Parachlamydia acanthamoebae es una bacteria del mismo grupo que las Clamidias1. Al igual que estas últimas, es estrictamente intracelular2. Fue descubierta en 1989 durante un brote que se produjo en una imprenta en Estados Unidos causado por el agua de un humidificador que contenía amebas3.

 

 

Estas amebas presentaban bacterias Parachlamydia acanthamoebae dentro de ellas. Parachlamydia acanthamoebae se encuentra en el ambiente, especialmente en aguas estancadas. Es probable que se transmita a través del tracto respiratorio al inhalar aerosoles4 producidos por humidificadores, nebulizadores o sistemas de aire acondicionado en mal estado.

 

Ataca a los más débiles.

Durante este brote, los pacientes presentaron fiebre y síntomas similares a la gripe. Posteriormente, varios estudios científicos han sugerido que la bacteria Parachlamydia acanthamoebae puede causar bronquitis y neumonía, especialmente en las personas cuyo sistema inmunitario5 está debilitado (niños pequeños, mujeres embarazadas, pacientes trasplantados o en tratamiento con quimioterapia para combatir el cáncer).

 

 

Afortunadamente, las infecciones por Parachlamydia acanthamoebae son raras: representan menos del 4% de todas las neumonías. Son benignas en personas sanas y el tratamiento con antibióticos6 es muy efectivo.

 

 

Clamidias1 = Las clamidias son un género de bacterias que cuenta con un gran número de especies causantes de un amplio abanico de enfermedades. Una de estas bacterias, Chlamydia trachomatis, es la responsable de una infección de transmisión sexual (ITS) bastante frecuente, que afecta aproximadamente a un 5% de la población sexualmente activa de Europa. Esta infección es a menudo asintomática y suele pasar inadvertida. Sin embargo, es una enfermedad contagiosa que puede producir infertilidad y aborto espontáneo en las mujeres que la padecen.

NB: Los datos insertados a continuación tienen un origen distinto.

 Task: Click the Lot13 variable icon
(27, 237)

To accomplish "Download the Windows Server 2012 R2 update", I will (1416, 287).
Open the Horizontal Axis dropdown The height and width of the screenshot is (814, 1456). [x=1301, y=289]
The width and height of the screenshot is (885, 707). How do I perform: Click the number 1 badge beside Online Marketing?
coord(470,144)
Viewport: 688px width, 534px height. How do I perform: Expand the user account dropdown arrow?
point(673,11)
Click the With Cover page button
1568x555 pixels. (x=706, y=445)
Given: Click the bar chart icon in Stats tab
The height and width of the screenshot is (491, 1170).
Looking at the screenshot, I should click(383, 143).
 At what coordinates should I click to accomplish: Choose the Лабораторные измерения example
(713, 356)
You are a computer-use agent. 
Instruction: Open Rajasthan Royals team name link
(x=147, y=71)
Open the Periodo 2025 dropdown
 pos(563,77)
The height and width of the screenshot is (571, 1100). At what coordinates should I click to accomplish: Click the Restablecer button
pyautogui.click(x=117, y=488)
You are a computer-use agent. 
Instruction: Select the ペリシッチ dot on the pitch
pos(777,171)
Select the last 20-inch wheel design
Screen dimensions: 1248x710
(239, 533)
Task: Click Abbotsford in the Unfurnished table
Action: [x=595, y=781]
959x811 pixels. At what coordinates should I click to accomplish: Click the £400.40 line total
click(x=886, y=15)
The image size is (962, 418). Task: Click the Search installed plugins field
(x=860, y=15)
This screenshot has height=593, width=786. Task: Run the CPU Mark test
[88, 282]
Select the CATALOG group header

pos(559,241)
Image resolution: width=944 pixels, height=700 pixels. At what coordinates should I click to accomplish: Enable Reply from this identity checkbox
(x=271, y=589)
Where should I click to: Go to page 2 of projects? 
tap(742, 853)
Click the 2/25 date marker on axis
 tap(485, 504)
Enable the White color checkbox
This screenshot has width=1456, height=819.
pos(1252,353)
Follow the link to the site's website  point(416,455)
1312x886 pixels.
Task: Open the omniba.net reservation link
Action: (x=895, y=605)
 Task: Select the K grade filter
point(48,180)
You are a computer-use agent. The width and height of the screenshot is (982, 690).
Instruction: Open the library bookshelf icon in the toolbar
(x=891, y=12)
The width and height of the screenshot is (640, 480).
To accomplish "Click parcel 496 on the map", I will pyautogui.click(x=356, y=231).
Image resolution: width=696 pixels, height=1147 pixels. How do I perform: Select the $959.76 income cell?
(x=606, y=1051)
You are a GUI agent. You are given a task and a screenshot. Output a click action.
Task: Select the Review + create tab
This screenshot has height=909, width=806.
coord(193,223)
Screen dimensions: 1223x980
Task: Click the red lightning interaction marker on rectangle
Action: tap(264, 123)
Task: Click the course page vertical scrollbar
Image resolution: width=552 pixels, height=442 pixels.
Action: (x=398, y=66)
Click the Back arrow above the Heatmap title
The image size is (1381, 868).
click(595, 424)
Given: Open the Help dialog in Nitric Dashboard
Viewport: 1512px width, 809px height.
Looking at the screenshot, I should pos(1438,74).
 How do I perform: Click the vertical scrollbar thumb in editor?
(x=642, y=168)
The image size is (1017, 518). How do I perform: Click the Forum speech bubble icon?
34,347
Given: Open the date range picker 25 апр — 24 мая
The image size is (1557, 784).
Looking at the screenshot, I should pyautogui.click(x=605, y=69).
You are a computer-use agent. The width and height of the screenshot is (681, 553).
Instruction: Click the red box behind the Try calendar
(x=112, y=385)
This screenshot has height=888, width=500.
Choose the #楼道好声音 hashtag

Intracelular2 = Se dice de una bacteria que necesita estar dentro de una célula para sobrevivir y multiplicarse. Las bacterias intracelulares estrictas no pueden multiplicarse fuera de la célula hospedadora mientras que las bacterias intracelulares facultativas pueden proliferar también en ausencia del hospedador. Es muy difícil crecer bacterias intracelulares estrictas en el laboratorio y por eso a menudo no se detectan con las técnicas de cultivo más frecuentemente utilizadas para el diagnóstico.

Ameba3 = Organismo vivo de pequeño tamaño, formado por una sola célula capaz de desplazarse. Se encuentra de forma natural en nuestro medio ambiente, especialmente en el agua y en zonas húmedas. Algunas bacterias y virus pueden multiplicarse dentro de amebas, que son, por tanto, reservorio de estos microorganismos.

Aerosoles4 = Pequeñas gotas de agua que pueden ser transportadas por el viento y por corrientes de aire y entrar en nuestras vías aéreas.

Sistema inmunitario5 = Conjunto de mecanismos (anticuerpos, glóbulos blancos, etc) que nos protegen de las infecciones.

Antibiótico6= Es un medicamento que permite matar a las bacterias o, al menos, frenar su crecimiento. Los antibióticos actúan frente a las bacterias pero no sirven para tratar infecciones producidas por virus o parásitos.